To summarize what a silent second is, let’s first review how the mortgage financing process works. Whenever financers lend money to borrowers, they do so at a risk. If the borrower defaults, the lender can potentially lose a lot of money. In order to mitigate this risk, financers ask borrowers to put up a down payment. That way, borrowers have “skin in the game,” so to speak, and it then is in a borrower’s best interest to fulfill his or her monthly payment obligations.

But a silent second circumvents that down payment form of security by allowing the borrower to lie to a lender regarding his or her down payment.

That sidestepping occurs when a financer agrees to lend money contingent on receiving a certain amount down from a borrower, but then the borrower takes out a second mortgage loan (worth only the amount of the agreed down payment) and pays the first financer’s down payment requirement with funds from that second mortgage.

An example can help illustrate this process:

A home seller and a home buyer agree on a price of $200,000 for a home. The buyer has been approved for financing worth $180,000 from a lender, but doesn’t have the remaining $20,000 for a down payment. Instead, the buyer can only afford a $5,000 down payment.

In order to finish the deal, the seller offers to accept a silent second mortgage for $15,000.

So the borrower approaches a new financer, qualifies for a $15,000 loan, and purchases the home by giving his first lender $5,000 plus $15,000 from the silent second.

However, his original financer is completely unaware that the majority of the borrower’s down payment is from a second mortgage loan.

Since the bulk of the down payment is in the form of financing, the home buyer has only a few thousand dollars invested in the home. If the home decreases in value by a few thousand dollars then all of the buyer’s equity would be wiped out, and the borrower would have less incentive to keep up with his payments

A borrower is “silent” when he or she refuses to reveal to the first lender that there is a second mortgage loan.

The Fraud of Collusion

There is another form of silent second mortgage loans that is arguably even more malicious:

A buyer and a seller are in negotiations for a $200,000 house.

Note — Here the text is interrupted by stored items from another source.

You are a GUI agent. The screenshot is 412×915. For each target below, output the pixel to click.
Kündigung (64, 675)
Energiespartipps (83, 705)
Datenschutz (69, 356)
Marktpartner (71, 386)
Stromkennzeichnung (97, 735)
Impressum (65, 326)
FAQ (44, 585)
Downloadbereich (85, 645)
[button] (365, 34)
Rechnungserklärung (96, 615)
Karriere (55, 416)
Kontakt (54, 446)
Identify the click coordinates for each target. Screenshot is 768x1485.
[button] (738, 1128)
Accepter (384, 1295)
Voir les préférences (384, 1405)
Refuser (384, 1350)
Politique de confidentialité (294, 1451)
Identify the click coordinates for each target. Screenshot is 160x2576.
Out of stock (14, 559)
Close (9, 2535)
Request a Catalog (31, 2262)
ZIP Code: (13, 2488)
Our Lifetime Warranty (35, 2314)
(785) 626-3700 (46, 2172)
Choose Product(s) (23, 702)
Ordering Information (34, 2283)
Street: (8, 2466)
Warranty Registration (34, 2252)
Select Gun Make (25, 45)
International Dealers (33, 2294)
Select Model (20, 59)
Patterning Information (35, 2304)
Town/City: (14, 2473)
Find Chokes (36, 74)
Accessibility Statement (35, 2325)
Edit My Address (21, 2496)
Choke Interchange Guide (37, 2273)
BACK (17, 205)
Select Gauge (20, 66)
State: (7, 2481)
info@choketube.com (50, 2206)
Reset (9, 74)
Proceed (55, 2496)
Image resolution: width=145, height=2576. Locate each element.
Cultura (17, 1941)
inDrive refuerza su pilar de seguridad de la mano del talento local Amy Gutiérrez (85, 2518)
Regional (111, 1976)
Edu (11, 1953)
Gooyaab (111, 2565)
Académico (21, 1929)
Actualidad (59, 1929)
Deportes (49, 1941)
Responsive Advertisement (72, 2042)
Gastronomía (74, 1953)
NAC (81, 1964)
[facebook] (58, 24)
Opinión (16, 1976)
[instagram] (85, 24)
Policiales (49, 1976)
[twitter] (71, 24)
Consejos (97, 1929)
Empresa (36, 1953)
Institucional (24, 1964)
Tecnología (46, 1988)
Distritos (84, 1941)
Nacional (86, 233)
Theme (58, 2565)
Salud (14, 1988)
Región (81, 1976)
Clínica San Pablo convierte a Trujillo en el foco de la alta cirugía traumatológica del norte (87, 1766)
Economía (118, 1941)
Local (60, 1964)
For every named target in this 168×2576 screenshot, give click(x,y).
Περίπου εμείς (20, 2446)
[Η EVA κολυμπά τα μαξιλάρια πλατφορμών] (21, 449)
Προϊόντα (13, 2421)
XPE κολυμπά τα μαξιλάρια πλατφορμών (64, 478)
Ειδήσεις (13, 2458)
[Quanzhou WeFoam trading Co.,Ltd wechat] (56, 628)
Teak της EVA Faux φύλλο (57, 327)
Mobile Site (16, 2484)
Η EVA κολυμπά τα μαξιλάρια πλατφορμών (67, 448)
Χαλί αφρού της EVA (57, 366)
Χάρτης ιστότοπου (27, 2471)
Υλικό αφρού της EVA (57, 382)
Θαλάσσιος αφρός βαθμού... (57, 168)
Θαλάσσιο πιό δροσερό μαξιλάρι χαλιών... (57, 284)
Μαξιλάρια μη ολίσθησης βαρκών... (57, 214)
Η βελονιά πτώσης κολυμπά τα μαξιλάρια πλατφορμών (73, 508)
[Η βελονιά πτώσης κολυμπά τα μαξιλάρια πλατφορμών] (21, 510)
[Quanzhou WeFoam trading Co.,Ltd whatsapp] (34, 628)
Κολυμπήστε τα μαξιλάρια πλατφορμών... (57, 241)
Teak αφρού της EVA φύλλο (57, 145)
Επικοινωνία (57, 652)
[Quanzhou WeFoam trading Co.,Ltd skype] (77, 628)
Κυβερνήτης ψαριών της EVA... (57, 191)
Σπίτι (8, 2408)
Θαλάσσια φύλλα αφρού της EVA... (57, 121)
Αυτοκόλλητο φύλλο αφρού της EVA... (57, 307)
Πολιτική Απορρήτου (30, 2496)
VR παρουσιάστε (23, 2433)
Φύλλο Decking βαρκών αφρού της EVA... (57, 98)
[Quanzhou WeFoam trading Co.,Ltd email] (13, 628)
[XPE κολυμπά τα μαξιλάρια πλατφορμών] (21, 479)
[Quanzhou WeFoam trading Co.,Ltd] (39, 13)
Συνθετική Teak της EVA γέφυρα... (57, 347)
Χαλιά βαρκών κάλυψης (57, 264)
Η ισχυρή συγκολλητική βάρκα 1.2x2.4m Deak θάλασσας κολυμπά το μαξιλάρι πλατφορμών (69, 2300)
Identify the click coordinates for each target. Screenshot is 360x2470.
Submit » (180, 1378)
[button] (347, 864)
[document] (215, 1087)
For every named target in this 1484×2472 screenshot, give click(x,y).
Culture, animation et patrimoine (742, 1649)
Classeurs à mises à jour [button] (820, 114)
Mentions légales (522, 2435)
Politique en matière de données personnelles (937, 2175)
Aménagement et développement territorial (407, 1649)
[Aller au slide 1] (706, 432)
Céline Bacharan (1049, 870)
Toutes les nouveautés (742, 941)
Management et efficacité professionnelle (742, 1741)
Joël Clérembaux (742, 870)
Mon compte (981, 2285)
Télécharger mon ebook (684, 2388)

If a buyer is unable to obtain money for a down payment, the buyer and seller may collude together in order to raise the price of the home to $222,000.

A financer agrees to lend $200,000 expecting the buyer to make a down payment for the remaining $22,000. Unbeknownst to the financer, the $200,000 that was borrowed is actually the complete value of the home. The borrower obtains a second loan for $22,000 knowing that the seller is already satisfied by having the full value of the home.

Unlike the previous example, in which the lender is unaware of the second home financing, the original financer in this situation does know about the second mortgage. However, he or she does not know about the collusion between the buyer and seller.

Once the transaction is complete the seller simply forgives the second mortgage.

As a result, the first lender was deceived into offering money for the complete value of the home. The financer assumed the mortgage was for only the majority of a home’s value and that the borrower would make a larger down payment in order to create equity in the home.

This form of fraud using silent second mortgage loans is a little harder to undertake because a higher price must be ratified by an appraiser.

Piggybacks and Caution

Prospective borrowers should keep in mind that a silent second mortgage is different than a “piggyback” loan. A “piggyback” loan is a second mortgage loan that is legally used as a down payment. Since the lenders of first mortgages offer “piggyback” financing there is no possibility that any party can be “silent” in the financing process.

Borrowers should never try to undertake a silent second mortgage loan despite the allure of profit and savings. Fraud is a serious crime that can result in civil and criminal charges.

Likewise, borrowers must be cautious that a seller does not plan to conduct a silent second mortgage scheme. To avoid this temptation, borrowers should altogether avoid home sellers that have past experiences with or hint at performing fraud schemes.